Se no primeiro título o conceito de “flanar” foi sacado às considerações do jornalista literário brasileiro João do Rio, desta vez o exercício imaginativo apoia-se nas ideias da urbanista Jane Jacobs. Para João do Rio, as ruas são inspiradoras para os espíritos vagabundos e cheios de curiosidade.
Para Jane Jacobs, o uso partilhado das calçadas garante a manutenção e a segurança dos espaços públicos. “Na nossa visão, essa multiplicidade de usos inclui o skate, que pode até ser comparado com a dança, uma dança complexa que Jane chega a chamar de ‘balé da boa calçada’”, argumenta Murilo.
No seu clássico Morte e Vida nas Grandes Cidades,Jane não faz qualquer menção ao skate, até porque a obra data de 1962, mas Murilo vê “muita relação entre a nossa prática e as ideias dela de apropriação das ruas”. E acrescenta: “De há uns tempos para cá, depois de ler bastante sobre arquitectura e urbanismo, comecei a sentir a necessidade de mostrar a minha visão particular do skate, um skate mais social, voltado para a recuperação e ocupação de lugares de ócio, para dar novos usos à cidade e a levantar questões sobre o espaço público. As nossas sessões de skate pela cidade transformam-nos a todo o momento. Essas experiências citadinas levam-nos a reflexões que tentamos colocar nos vídeos”.
Sob a Aparente Desordem demorou cerca de dois meses a ficar pronto. No início, era para ser um vídeo bastante curto, de seis minutos, mas a arte de flanar [andar sem rumo, sem preocupações, de modo ocioso] pelas calçadas de São Paulo inspirou muitas sequências boas ao longo do processo e o produto final acabou por ficar com 15 minutos.
A primeira cena de skate que se descortina é de Luiz Fernando “Apelão”, a sacar um ollie nervoso no Parque Dom Pedro. Além de ter filmado boa parte do vídeo, ele exibe uma facilidade surreal para andar de skate, com uma base subtil e agressiva ao mesmo tempo. A filmagem bastante aberta, que conferiu uma certa poética ao take, foi feita a partir de cima da passadeira que dá acesso ao terminal. “É uma imagem de que gosto bastante, pois retrata bem essa ideia do skate mais performático”, comenta Murilo.

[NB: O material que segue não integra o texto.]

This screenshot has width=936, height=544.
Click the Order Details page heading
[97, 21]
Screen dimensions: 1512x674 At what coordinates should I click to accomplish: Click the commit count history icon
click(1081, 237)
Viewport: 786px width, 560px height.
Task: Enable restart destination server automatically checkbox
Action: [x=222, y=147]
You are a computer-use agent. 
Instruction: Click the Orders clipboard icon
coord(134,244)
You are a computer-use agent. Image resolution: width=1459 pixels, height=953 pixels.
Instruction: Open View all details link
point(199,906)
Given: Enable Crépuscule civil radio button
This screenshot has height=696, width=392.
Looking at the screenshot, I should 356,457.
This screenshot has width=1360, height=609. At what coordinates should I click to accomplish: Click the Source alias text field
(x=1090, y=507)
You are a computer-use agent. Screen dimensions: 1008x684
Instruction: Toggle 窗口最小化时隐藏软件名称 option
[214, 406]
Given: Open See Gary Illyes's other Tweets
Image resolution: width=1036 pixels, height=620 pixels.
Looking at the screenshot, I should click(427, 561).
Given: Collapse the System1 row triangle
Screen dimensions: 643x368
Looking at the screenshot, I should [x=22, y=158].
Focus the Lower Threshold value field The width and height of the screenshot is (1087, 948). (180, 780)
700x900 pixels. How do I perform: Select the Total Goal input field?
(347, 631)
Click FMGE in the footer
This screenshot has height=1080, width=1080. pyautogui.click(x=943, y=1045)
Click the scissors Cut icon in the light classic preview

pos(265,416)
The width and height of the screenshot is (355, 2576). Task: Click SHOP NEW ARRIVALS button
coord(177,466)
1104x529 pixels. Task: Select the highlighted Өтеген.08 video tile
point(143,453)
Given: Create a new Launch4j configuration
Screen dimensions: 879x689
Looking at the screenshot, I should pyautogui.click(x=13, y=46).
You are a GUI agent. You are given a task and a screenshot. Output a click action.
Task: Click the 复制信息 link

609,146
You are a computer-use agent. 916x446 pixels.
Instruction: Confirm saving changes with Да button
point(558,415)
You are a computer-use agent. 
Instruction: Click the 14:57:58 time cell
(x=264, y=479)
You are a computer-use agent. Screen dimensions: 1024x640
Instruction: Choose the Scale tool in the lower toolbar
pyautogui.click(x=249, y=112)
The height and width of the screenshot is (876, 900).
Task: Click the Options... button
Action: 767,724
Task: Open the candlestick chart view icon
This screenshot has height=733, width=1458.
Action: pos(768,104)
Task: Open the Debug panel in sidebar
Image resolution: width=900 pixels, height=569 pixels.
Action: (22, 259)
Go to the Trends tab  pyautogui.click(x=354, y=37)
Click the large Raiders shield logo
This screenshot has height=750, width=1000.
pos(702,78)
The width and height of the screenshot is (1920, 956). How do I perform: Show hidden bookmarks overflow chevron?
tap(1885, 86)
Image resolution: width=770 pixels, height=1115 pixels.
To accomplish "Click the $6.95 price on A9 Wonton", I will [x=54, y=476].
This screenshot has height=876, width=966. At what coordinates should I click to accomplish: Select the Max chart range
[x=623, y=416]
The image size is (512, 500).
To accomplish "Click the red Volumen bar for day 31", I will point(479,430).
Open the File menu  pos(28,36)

Entre outras partes que se destacam no vídeo, vale a pena prestar atenção ao style fluido de Diego Wanks aka Didi, que aposta em manobras simples, porém efectuadas numa velocidade alucinante. Outro mano que aparece rebentar é Gustavo Dias, o Guguinha. Dono de manobras ignorantemente altas, consegue desbravar picos impensáveis para alguns. Já Leonardo Fagundes é o mais “gazeteiro”. Na primeira tentativa, ele não chega sequer perto do acerto. Logo na seguinte, chega a conclusão perfeita da manobra. “É sempre bom ficar atento ao Leo, pois ele acerta a manobra do nada e é muito fácil errar na filmagem ou até perder algo”.
Fizeram-se também algumas sessões na zona da Cracolândia, um local que, segundo ele, origina sempre situações surpreendentes. “O pessoal pede o skate para dar uma volta e sempre aparecem umas manobras. Uma vez, uma toxicodependente agarrou no meu skate e fez um fakie varial flip perfeito. Não filmei porque eles não curtem muito essa exposição, mas fiquei bastante impressionado e, ao mesmo tempo, triste, pois vi que aquela rapariga já foi uma óptima skater”, diz.
Outra situação curiosa aconteceu durante uma sessão nocturna que tentaram gravar na 7 de Abril. “Foram lá colocados uns bancos novos de madeira. Estávamos a começar a andar e, por volta da meia-noite, vi dois carecas gigantes, um deles com um cabo de aço na mão”, conta. E prossegue: “No momento pensei que eram skinheads e comecei logo a planear a fuga. Um deles percebeu e disse-me para não correr, senão dispararia tiros sobre mim e colocou a mão na cintura para mostrar que estava armado. Ficámos onde estávamos e conversámos com eles. Estavam a vigiar os bancos, tipo seguranças. Achei muito estranha a maneira como chegaram. Depois de conversarmos com, acordámos em andar ali apenas quando o mobiliário estivesse pronto. E, no fim da conversa, um deles, o armado, ainda nos ofereceu os seus serviços. Sinistro”.
Como se vê, a arte de flanar intuitivamente pelas ruas pode proporcionar altas aventuras e possibilidades criativas, mas, também, algumas tragicomédias.